TASK MATERIAL:
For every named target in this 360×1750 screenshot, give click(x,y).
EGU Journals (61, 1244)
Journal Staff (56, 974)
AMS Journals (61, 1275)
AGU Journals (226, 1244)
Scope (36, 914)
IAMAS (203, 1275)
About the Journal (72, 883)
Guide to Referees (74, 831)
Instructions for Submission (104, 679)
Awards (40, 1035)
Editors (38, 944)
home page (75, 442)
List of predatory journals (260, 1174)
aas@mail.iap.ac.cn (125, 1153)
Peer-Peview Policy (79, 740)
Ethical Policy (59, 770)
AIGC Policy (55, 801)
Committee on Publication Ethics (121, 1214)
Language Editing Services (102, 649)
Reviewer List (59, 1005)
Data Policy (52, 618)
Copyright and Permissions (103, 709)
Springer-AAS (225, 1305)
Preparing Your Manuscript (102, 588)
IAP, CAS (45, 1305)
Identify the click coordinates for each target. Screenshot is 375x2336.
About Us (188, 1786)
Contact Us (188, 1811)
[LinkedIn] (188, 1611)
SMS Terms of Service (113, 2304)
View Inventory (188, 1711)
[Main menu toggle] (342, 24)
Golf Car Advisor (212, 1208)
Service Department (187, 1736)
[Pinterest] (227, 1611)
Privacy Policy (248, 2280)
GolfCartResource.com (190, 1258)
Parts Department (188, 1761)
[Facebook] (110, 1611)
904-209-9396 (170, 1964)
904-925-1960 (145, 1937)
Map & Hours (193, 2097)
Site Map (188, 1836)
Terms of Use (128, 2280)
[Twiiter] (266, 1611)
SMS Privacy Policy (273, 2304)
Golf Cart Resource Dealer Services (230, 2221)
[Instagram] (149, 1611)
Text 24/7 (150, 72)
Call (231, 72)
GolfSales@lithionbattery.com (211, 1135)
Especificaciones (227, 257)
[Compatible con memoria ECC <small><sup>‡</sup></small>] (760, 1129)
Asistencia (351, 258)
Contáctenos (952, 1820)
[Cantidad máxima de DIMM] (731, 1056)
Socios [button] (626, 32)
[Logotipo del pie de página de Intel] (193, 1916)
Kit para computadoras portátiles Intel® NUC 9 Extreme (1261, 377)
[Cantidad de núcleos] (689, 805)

YOUR OBJECTIVE: Starting at the line that contains "Golf Cart Resource", write out every line to the end of the entries, exactly as given.

ANSWER TO THIS PROBLEM:
Golf Cart Resource Dealer Services (230, 2221)
[Instagram] (149, 1611)
Text 24/7 (150, 72)
Call (231, 72)
GolfSales@lithionbattery.com (211, 1135)
Especificaciones (227, 257)
[Compatible con memoria ECC <small><sup>‡</sup></small>] (760, 1129)
Asistencia (351, 258)
Contáctenos (952, 1820)
[Cantidad máxima de DIMM] (731, 1056)
Socios [button] (626, 32)
[Logotipo del pie de página de Intel] (193, 1916)
Kit para computadoras portátiles Intel® NUC 9 Extreme (1261, 377)
[Cantidad de núcleos] (689, 805)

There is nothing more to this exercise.